What you are asked to do - Which lines below include "will"? Copy them all.

-- Information given follows --

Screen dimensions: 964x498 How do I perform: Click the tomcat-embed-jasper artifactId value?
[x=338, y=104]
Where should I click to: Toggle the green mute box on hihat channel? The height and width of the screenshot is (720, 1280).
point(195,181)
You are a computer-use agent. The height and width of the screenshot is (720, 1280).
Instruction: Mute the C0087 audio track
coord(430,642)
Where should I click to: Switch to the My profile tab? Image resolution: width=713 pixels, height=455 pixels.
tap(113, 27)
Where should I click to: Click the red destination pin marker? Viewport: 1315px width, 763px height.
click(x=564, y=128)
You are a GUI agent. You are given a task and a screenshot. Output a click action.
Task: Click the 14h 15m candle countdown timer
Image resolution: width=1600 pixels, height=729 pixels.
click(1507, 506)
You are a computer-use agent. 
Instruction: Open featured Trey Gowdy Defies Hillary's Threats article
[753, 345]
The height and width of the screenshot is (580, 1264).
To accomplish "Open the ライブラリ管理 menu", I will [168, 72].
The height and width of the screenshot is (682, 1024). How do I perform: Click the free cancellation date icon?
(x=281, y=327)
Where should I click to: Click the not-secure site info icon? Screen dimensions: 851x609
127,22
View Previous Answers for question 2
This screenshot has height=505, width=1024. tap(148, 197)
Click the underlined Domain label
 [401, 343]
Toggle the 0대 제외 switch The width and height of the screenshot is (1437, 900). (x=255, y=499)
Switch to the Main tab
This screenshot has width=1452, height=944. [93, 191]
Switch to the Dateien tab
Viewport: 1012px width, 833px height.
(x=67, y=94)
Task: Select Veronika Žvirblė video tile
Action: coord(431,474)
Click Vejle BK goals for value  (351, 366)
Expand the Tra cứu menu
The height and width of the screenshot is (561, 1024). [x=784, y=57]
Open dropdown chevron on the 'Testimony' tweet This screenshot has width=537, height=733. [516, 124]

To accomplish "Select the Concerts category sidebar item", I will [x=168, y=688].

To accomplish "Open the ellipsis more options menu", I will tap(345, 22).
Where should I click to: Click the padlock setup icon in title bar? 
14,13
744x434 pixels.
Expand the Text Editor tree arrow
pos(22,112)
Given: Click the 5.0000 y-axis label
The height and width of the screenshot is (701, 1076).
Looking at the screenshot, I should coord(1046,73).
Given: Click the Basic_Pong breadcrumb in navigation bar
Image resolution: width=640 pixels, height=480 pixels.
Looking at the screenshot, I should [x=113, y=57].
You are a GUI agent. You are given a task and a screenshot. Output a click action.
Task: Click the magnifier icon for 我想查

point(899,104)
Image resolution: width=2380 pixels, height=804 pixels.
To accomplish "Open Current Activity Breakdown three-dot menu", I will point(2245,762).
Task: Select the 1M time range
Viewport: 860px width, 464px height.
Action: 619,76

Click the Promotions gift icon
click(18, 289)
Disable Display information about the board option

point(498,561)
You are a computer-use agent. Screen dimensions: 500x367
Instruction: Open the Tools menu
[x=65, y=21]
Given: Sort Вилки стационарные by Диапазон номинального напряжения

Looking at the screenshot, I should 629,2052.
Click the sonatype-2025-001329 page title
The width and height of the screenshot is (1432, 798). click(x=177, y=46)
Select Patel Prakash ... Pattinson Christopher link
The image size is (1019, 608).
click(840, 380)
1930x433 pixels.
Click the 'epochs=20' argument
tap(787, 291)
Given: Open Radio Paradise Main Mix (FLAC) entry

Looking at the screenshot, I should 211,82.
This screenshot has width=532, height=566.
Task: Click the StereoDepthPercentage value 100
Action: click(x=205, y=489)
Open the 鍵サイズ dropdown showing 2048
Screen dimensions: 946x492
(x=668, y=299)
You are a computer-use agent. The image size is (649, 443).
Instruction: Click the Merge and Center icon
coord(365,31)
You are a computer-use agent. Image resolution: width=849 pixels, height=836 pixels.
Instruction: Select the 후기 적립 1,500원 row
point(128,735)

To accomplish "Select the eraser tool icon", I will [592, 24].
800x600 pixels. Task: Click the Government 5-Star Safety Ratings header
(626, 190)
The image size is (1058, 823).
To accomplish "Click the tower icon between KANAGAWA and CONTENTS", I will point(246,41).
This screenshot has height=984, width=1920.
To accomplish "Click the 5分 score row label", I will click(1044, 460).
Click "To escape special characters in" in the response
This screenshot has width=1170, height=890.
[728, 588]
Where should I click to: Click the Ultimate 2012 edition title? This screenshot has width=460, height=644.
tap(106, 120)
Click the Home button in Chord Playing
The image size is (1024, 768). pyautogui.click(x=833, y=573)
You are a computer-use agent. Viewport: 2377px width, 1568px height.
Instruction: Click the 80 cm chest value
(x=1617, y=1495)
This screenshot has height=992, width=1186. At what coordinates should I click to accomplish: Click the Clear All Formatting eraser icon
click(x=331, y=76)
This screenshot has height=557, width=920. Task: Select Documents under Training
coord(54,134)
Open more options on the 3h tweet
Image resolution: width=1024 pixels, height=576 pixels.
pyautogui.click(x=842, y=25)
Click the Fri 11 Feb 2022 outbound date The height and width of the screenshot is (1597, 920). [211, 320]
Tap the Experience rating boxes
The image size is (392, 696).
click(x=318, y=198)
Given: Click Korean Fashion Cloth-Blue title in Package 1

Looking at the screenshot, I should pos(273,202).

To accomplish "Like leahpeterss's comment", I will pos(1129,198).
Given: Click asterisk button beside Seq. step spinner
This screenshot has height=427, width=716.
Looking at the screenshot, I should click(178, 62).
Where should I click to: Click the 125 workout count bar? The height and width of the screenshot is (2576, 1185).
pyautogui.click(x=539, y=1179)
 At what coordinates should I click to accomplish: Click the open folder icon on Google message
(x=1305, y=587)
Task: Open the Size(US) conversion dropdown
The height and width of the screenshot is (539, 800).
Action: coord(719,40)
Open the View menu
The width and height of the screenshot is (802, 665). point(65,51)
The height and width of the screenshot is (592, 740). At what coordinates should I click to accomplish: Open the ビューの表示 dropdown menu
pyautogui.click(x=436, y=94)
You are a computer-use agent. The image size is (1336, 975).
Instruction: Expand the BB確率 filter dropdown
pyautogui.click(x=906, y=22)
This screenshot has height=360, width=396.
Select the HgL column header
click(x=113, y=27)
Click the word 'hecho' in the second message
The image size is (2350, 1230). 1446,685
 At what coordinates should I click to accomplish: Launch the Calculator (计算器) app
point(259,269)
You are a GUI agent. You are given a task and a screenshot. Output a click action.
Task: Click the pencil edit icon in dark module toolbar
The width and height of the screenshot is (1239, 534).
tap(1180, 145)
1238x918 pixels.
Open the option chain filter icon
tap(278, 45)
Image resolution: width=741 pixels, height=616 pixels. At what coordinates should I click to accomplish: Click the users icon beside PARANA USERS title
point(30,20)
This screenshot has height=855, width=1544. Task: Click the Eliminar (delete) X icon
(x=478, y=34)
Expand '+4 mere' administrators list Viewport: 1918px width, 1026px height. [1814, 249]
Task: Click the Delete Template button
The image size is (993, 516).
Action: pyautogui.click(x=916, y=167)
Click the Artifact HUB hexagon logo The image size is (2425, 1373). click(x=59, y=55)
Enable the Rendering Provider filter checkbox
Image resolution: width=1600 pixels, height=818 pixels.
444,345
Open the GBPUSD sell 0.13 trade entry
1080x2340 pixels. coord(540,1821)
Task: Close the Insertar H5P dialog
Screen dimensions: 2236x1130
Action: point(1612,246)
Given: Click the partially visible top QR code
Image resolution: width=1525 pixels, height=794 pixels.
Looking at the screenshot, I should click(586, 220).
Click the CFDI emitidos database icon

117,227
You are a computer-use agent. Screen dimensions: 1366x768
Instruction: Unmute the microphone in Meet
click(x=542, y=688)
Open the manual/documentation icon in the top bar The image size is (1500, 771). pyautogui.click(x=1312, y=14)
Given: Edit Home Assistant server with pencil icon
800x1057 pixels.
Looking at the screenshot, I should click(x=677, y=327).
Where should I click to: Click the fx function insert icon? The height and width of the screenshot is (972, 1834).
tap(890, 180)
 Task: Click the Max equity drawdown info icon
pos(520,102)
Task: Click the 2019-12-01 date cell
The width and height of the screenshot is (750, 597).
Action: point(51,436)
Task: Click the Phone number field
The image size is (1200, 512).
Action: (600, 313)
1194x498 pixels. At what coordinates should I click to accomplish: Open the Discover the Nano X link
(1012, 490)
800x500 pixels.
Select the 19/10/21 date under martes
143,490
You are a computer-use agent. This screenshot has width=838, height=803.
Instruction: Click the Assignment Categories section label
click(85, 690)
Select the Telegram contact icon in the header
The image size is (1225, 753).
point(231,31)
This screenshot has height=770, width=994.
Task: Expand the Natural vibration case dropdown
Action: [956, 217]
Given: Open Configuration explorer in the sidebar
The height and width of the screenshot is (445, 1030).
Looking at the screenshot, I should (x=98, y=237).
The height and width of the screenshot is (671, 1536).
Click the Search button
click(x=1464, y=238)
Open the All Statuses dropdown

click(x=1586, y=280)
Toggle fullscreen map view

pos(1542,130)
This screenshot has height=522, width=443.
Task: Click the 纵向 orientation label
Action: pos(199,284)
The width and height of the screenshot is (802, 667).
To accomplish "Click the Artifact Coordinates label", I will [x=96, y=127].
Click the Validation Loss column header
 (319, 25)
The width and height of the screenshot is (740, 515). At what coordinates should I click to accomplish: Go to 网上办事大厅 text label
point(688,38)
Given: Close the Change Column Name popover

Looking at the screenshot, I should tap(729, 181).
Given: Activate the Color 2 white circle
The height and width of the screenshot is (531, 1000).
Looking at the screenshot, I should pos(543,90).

-- Information given concluded --

Task response -
To accomplish "Open the ライブラリ管理 menu", I will [168, 72].
To accomplish "Select the Concerts category sidebar item", I will [x=168, y=688].
To accomplish "Open the ellipsis more options menu", I will tap(345, 22).
To accomplish "Open Current Activity Breakdown three-dot menu", I will point(2245,762).
To accomplish "Select the eraser tool icon", I will [592, 24].
To accomplish "Click the tower icon between KANAGAWA and CONTENTS", I will point(246,41).
To accomplish "Click the 5分 score row label", I will click(1044, 460).
To accomplish "Like leahpeterss's comment", I will pos(1129,198).
To accomplish "Click the Artifact Coordinates label", I will [x=96, y=127].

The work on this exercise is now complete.